> [Required action]: All of the data below is to be printed again exactly.

> [Available records]:
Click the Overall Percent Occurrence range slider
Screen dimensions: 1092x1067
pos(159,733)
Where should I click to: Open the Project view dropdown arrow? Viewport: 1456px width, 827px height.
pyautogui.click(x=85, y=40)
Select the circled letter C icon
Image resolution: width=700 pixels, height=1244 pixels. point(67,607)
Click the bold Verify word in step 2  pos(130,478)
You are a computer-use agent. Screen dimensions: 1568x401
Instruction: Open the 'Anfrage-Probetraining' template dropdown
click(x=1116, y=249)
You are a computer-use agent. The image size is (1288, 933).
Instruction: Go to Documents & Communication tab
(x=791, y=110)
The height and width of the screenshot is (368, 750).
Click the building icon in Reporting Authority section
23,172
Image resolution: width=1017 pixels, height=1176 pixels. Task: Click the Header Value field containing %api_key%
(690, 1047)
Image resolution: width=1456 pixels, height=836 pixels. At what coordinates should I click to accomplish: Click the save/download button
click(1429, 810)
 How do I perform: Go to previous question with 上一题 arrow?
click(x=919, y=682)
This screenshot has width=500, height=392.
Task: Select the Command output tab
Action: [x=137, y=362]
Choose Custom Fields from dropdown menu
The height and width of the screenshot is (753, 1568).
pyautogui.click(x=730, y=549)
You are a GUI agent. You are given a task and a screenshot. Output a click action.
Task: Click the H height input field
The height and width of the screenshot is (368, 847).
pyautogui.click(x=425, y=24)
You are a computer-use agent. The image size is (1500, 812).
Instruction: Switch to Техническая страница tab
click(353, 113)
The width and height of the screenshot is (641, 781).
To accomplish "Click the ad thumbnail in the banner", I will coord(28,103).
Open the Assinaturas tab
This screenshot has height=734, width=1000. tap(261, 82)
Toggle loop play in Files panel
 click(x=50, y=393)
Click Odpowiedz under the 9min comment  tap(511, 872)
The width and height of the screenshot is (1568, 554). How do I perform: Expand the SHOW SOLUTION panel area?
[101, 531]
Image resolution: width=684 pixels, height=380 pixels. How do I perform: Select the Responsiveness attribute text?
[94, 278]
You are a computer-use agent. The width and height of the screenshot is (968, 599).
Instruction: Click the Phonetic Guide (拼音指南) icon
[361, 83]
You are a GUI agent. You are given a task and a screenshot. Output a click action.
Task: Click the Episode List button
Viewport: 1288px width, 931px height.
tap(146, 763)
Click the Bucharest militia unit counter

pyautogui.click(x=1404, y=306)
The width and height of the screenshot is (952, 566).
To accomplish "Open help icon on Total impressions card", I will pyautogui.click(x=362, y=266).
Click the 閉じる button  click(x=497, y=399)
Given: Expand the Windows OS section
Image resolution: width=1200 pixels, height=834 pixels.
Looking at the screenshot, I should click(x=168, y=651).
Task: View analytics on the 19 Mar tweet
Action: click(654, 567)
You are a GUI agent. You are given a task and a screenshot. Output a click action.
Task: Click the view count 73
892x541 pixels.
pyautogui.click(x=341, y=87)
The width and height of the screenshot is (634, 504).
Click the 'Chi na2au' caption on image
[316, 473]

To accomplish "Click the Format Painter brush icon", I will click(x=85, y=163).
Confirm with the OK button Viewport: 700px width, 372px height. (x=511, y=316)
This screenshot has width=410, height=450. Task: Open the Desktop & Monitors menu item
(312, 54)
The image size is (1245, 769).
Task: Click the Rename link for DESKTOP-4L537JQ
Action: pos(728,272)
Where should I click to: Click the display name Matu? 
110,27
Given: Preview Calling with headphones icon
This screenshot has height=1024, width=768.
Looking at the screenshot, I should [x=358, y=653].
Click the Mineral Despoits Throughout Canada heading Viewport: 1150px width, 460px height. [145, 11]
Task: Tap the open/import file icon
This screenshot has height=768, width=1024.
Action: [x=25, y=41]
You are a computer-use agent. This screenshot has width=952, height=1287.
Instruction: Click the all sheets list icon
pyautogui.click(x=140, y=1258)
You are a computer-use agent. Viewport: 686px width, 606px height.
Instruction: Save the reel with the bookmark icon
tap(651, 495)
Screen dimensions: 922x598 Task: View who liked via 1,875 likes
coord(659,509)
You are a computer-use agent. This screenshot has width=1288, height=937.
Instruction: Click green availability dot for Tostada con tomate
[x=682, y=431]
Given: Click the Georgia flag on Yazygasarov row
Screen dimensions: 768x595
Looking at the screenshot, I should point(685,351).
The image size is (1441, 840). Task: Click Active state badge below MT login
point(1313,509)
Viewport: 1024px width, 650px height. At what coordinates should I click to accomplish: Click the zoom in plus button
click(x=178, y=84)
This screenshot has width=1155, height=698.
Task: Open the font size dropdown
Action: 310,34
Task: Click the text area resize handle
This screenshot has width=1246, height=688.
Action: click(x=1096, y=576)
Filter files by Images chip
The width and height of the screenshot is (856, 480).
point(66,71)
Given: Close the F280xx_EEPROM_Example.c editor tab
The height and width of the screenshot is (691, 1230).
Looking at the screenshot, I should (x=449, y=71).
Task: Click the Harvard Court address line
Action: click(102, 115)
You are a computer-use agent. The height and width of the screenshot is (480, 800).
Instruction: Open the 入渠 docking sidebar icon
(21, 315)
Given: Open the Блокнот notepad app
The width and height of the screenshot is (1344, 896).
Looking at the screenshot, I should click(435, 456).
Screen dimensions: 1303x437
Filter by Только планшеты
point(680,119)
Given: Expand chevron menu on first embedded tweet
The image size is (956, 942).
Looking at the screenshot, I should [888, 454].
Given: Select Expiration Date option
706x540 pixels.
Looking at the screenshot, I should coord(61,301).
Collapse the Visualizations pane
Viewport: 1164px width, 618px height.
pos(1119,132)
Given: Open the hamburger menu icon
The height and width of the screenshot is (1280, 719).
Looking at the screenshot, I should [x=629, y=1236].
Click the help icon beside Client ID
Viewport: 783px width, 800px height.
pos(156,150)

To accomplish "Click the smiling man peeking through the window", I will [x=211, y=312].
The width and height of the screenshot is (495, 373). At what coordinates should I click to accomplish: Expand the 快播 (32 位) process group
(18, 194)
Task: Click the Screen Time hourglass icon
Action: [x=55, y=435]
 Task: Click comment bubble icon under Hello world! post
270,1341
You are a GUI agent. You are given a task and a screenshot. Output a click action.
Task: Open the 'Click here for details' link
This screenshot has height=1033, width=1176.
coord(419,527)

> [Solution for this task]:
Click the Overall Percent Occurrence range slider
Screen dimensions: 1092x1067
pos(159,733)
Where should I click to: Open the Project view dropdown arrow? Viewport: 1456px width, 827px height.
pyautogui.click(x=85, y=40)
Select the circled letter C icon
Image resolution: width=700 pixels, height=1244 pixels. point(67,607)
Click the bold Verify word in step 2  pos(130,478)
You are a computer-use agent. Screen dimensions: 1568x401
Instruction: Open the 'Anfrage-Probetraining' template dropdown
click(x=1116, y=249)
You are a computer-use agent. The image size is (1288, 933).
Instruction: Go to Documents & Communication tab
(x=791, y=110)
The height and width of the screenshot is (368, 750).
Click the building icon in Reporting Authority section
23,172
Image resolution: width=1017 pixels, height=1176 pixels. Task: Click the Header Value field containing %api_key%
(690, 1047)
Image resolution: width=1456 pixels, height=836 pixels. At what coordinates should I click to accomplish: Click the save/download button
click(1429, 810)
 How do I perform: Go to previous question with 上一题 arrow?
click(x=919, y=682)
This screenshot has width=500, height=392.
Task: Select the Command output tab
Action: [x=137, y=362]
Choose Custom Fields from dropdown menu
The height and width of the screenshot is (753, 1568).
pyautogui.click(x=730, y=549)
You are a GUI agent. You are given a task and a screenshot. Output a click action.
Task: Click the H height input field
The height and width of the screenshot is (368, 847).
pyautogui.click(x=425, y=24)
You are a computer-use agent. The image size is (1500, 812).
Instruction: Switch to Техническая страница tab
click(353, 113)
The width and height of the screenshot is (641, 781).
To accomplish "Click the ad thumbnail in the banner", I will coord(28,103).
Open the Assinaturas tab
This screenshot has height=734, width=1000. tap(261, 82)
Toggle loop play in Files panel
 click(x=50, y=393)
Click Odpowiedz under the 9min comment  tap(511, 872)
The width and height of the screenshot is (1568, 554). How do I perform: Expand the SHOW SOLUTION panel area?
[101, 531]
Image resolution: width=684 pixels, height=380 pixels. How do I perform: Select the Responsiveness attribute text?
[94, 278]
You are a computer-use agent. The width and height of the screenshot is (968, 599).
Instruction: Click the Phonetic Guide (拼音指南) icon
[361, 83]
You are a GUI agent. You are given a task and a screenshot. Output a click action.
Task: Click the Episode List button
Viewport: 1288px width, 931px height.
tap(146, 763)
Click the Bucharest militia unit counter

pyautogui.click(x=1404, y=306)
The width and height of the screenshot is (952, 566).
To accomplish "Open help icon on Total impressions card", I will pyautogui.click(x=362, y=266).
Click the 閉じる button  click(x=497, y=399)
Given: Expand the Windows OS section
Image resolution: width=1200 pixels, height=834 pixels.
Looking at the screenshot, I should click(x=168, y=651).
Task: View analytics on the 19 Mar tweet
Action: click(654, 567)
You are a GUI agent. You are given a task and a screenshot. Output a click action.
Task: Click the view count 73
892x541 pixels.
pyautogui.click(x=341, y=87)
The width and height of the screenshot is (634, 504).
Click the 'Chi na2au' caption on image
[316, 473]

To accomplish "Click the Format Painter brush icon", I will click(x=85, y=163).
Confirm with the OK button Viewport: 700px width, 372px height. (x=511, y=316)
This screenshot has width=410, height=450. Task: Open the Desktop & Monitors menu item
(312, 54)
The image size is (1245, 769).
Task: Click the Rename link for DESKTOP-4L537JQ
Action: pos(728,272)
Where should I click to: Click the display name Matu? 
110,27
Given: Preview Calling with headphones icon
This screenshot has height=1024, width=768.
Looking at the screenshot, I should [x=358, y=653].
Click the Mineral Despoits Throughout Canada heading Viewport: 1150px width, 460px height. [145, 11]
Task: Tap the open/import file icon
This screenshot has height=768, width=1024.
Action: [x=25, y=41]
You are a computer-use agent. This screenshot has width=952, height=1287.
Instruction: Click the all sheets list icon
pyautogui.click(x=140, y=1258)
You are a computer-use agent. Viewport: 686px width, 606px height.
Instruction: Save the reel with the bookmark icon
tap(651, 495)
Screen dimensions: 922x598 Task: View who liked via 1,875 likes
coord(659,509)
You are a computer-use agent. This screenshot has width=1288, height=937.
Instruction: Click green availability dot for Tostada con tomate
[x=682, y=431]
Given: Click the Georgia flag on Yazygasarov row
Screen dimensions: 768x595
Looking at the screenshot, I should point(685,351).
The image size is (1441, 840). Task: Click Active state badge below MT login
point(1313,509)
Viewport: 1024px width, 650px height. At what coordinates should I click to accomplish: Click the zoom in plus button
click(x=178, y=84)
This screenshot has width=1155, height=698.
Task: Open the font size dropdown
Action: 310,34
Task: Click the text area resize handle
This screenshot has width=1246, height=688.
Action: click(x=1096, y=576)
Filter files by Images chip
The width and height of the screenshot is (856, 480).
point(66,71)
Given: Close the F280xx_EEPROM_Example.c editor tab
The height and width of the screenshot is (691, 1230).
Looking at the screenshot, I should (x=449, y=71).
Task: Click the Harvard Court address line
Action: click(102, 115)
You are a computer-use agent. The height and width of the screenshot is (480, 800).
Instruction: Open the 入渠 docking sidebar icon
(21, 315)
Given: Open the Блокнот notepad app
The width and height of the screenshot is (1344, 896).
Looking at the screenshot, I should click(435, 456).
Screen dimensions: 1303x437
Filter by Только планшеты
point(680,119)
Given: Expand chevron menu on first embedded tweet
The image size is (956, 942).
Looking at the screenshot, I should [888, 454].
Given: Select Expiration Date option
706x540 pixels.
Looking at the screenshot, I should coord(61,301).
Collapse the Visualizations pane
Viewport: 1164px width, 618px height.
pos(1119,132)
Given: Open the hamburger menu icon
The height and width of the screenshot is (1280, 719).
Looking at the screenshot, I should [x=629, y=1236].
Click the help icon beside Client ID
Viewport: 783px width, 800px height.
pos(156,150)

To accomplish "Click the smiling man peeking through the window", I will [x=211, y=312].
The width and height of the screenshot is (495, 373). At what coordinates should I click to accomplish: Expand the 快播 (32 位) process group
(18, 194)
Task: Click the Screen Time hourglass icon
Action: [x=55, y=435]
 Task: Click comment bubble icon under Hello world! post
270,1341
You are a GUI agent. You are given a task and a screenshot. Output a click action.
Task: Open the 'Click here for details' link
This screenshot has height=1033, width=1176.
coord(419,527)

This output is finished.